SET TASK »
Write out the items as a numbered list, from the line with "Task: Click the app launcher grid icon" through the last line, with both ends included and blank lines skipped.

start

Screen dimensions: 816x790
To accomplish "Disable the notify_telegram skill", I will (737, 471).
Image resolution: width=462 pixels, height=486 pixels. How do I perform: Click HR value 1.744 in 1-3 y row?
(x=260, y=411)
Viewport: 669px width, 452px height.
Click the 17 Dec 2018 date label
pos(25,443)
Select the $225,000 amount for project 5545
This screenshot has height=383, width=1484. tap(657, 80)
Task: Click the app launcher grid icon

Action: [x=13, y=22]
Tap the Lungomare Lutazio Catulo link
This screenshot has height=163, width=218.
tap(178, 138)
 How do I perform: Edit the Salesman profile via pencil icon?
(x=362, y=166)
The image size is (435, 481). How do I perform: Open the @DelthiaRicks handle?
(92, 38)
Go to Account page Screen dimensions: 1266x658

end

ANSWER »
1. Task: Click the app launcher grid icon
2. Action: [x=13, y=22]
3. Tap the Lungomare Lutazio Catulo link
4. This screenshot has height=163, width=218.
5. tap(178, 138)
6.  How do I perform: Edit the Salesman profile via pencil icon?
7. (x=362, y=166)
8. The image size is (435, 481). How do I perform: Open the @DelthiaRicks handle?
9. (92, 38)
10. Go to Account page Screen dimensions: 1266x658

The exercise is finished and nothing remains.